MINNEAPOLIS -- The Twins celebrated the 70th anniversary of Jackie Robinson breaking baseball's color barrier on Saturday, hosting a pregame ceremony honoring their Jackie Robinson Essay winners before the game.
Additionally, as has been tradition every April 15 since 2009, Major League Baseball celebrated Jackie Robinson Day with all players and on-field personnel wearing No. 42. Robinson's No. 42 was retired across all of Major League Baseball in 1997.
"It means a lot, just to honor him and the things that he did," said White Sox shortstop Tim Anderson. "He's so motivating. It's just a blessing to step on the field and play for someone like him on his day. It would have been easy to fold up and quit, but he stuck to it and really knocked down that door for us."
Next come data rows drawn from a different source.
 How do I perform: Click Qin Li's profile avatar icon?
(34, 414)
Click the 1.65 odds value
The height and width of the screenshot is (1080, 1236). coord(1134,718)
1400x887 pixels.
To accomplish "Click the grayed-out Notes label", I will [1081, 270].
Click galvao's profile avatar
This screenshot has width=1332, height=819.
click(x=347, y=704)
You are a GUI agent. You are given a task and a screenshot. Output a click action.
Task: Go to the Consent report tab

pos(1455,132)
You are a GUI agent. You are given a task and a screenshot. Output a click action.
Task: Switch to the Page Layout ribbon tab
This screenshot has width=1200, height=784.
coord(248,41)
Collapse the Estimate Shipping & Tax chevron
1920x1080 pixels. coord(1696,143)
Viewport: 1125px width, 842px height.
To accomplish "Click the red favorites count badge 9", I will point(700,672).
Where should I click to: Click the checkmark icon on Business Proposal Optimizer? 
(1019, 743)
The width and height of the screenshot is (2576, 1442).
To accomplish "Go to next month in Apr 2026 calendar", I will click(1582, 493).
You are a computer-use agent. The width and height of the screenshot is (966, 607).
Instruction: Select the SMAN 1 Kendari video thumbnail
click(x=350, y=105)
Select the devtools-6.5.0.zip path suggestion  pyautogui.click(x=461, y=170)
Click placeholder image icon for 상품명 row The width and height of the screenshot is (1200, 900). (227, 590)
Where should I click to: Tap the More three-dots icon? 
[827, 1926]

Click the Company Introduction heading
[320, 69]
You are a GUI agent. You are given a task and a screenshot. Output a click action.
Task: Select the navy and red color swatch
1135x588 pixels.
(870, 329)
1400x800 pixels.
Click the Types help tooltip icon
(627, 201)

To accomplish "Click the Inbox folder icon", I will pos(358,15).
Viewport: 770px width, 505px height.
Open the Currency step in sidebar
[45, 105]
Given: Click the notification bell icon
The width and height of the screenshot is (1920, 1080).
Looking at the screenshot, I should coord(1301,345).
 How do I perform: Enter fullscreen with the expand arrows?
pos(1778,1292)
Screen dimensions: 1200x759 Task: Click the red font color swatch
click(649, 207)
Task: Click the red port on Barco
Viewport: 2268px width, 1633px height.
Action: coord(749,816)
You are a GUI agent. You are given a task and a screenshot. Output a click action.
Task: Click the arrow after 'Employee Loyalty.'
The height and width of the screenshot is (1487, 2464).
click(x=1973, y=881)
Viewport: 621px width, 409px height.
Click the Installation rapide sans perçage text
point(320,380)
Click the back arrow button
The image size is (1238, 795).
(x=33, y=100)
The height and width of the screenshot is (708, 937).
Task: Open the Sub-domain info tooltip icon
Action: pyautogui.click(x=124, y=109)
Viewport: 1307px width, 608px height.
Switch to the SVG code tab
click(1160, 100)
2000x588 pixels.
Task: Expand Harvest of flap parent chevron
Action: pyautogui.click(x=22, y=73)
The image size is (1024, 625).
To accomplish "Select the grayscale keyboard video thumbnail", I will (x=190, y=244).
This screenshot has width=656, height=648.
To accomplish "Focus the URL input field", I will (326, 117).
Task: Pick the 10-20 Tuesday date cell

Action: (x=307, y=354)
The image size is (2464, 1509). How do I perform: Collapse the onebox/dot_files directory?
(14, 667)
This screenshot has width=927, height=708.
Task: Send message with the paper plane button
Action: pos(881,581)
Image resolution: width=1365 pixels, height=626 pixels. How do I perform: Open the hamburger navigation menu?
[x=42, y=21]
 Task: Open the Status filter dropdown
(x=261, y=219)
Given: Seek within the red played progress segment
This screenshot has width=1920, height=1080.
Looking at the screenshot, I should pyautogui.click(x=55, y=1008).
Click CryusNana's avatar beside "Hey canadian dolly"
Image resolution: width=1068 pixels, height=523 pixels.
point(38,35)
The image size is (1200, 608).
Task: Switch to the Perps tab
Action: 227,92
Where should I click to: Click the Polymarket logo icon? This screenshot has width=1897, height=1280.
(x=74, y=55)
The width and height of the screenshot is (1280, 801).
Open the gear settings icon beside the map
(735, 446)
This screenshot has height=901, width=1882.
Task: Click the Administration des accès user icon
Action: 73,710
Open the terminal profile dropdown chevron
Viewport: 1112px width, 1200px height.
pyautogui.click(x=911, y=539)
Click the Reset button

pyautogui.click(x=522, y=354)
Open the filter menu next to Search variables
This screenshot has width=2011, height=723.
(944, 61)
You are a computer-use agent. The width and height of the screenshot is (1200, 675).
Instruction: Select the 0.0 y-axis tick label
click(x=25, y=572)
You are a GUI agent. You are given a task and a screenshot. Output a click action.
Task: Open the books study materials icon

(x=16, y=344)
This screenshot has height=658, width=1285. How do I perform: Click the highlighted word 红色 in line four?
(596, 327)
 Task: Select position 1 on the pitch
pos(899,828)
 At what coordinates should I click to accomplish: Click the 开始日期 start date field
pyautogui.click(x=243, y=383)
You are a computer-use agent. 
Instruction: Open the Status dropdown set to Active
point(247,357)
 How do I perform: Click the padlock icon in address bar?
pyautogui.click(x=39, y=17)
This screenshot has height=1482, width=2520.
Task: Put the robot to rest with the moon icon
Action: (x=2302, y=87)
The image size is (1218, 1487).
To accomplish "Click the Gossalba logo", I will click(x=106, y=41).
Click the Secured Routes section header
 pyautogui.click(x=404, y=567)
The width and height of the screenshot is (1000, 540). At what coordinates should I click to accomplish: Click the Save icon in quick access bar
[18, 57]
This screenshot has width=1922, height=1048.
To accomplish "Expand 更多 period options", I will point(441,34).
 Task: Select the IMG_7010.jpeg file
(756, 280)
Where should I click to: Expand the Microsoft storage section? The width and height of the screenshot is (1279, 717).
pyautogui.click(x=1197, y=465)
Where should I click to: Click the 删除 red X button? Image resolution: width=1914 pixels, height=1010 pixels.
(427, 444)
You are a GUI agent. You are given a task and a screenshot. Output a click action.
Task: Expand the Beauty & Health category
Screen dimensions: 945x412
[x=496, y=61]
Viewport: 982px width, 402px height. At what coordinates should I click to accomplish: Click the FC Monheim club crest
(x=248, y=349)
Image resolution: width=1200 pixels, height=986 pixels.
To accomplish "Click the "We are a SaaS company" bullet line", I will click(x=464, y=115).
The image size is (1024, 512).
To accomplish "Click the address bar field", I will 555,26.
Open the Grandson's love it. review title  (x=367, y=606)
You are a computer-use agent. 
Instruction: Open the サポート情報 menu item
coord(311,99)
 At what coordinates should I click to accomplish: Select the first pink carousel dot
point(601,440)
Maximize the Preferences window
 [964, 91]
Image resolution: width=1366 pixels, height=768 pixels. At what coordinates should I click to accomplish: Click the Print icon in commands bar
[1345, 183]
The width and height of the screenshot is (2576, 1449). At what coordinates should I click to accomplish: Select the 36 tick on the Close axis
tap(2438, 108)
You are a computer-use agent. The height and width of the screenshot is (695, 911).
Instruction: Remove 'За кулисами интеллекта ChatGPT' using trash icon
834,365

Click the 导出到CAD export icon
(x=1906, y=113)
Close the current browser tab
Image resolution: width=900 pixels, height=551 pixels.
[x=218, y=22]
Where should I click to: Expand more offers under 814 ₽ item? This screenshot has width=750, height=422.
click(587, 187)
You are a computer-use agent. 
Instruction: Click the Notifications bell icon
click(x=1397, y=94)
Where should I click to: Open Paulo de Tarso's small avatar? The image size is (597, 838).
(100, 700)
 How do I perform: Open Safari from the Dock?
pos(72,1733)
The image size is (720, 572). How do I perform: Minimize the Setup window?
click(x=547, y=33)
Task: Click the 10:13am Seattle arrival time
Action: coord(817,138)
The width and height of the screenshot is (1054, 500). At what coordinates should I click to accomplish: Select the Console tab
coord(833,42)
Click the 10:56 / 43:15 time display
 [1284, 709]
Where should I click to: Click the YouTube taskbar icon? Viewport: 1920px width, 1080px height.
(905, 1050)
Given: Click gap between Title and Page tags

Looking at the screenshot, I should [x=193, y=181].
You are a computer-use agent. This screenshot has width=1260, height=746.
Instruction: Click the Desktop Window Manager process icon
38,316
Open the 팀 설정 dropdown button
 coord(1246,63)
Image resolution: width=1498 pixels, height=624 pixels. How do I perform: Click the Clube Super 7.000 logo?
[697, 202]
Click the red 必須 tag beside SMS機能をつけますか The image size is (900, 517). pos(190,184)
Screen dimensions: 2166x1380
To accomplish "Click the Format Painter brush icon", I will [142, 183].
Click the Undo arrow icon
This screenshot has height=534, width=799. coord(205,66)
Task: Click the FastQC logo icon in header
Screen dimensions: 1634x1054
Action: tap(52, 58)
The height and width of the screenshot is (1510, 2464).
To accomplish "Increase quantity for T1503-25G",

Anderson, a Tuscaloosa, Ala., native, said he's made it his mission to learn more about Robinson over the years, as Anderson didn't start playing baseball until his junior year of high school. He's the lone African-American player on the White Sox, while center fielder Byron Buxton is the only African-American on Minnesota's roster.
"I learn a little bit more about him each year, really, just from watching the movies and reading about him," Anderson said. "It's definitely an honor to step on the field. Being an African-American, he basically paved the way for me and opened that door for me."
Twins right fielder Max Kepler had the unique perspective of growing up in Berlin, the capital of Germany, but being a baseball fan, largely because he spent many of his summers in Texas, where his mom is from. He said he first learned about Robinson's story when he was about 13 years old, and called it an honor to wear No. 42.
"It's awesome," Kepler said. "It's life-changing for people in this sport and any sport. He's a symbol. He changed life for many people. It just shows he changed this game for everyone. And not just the sport, but life."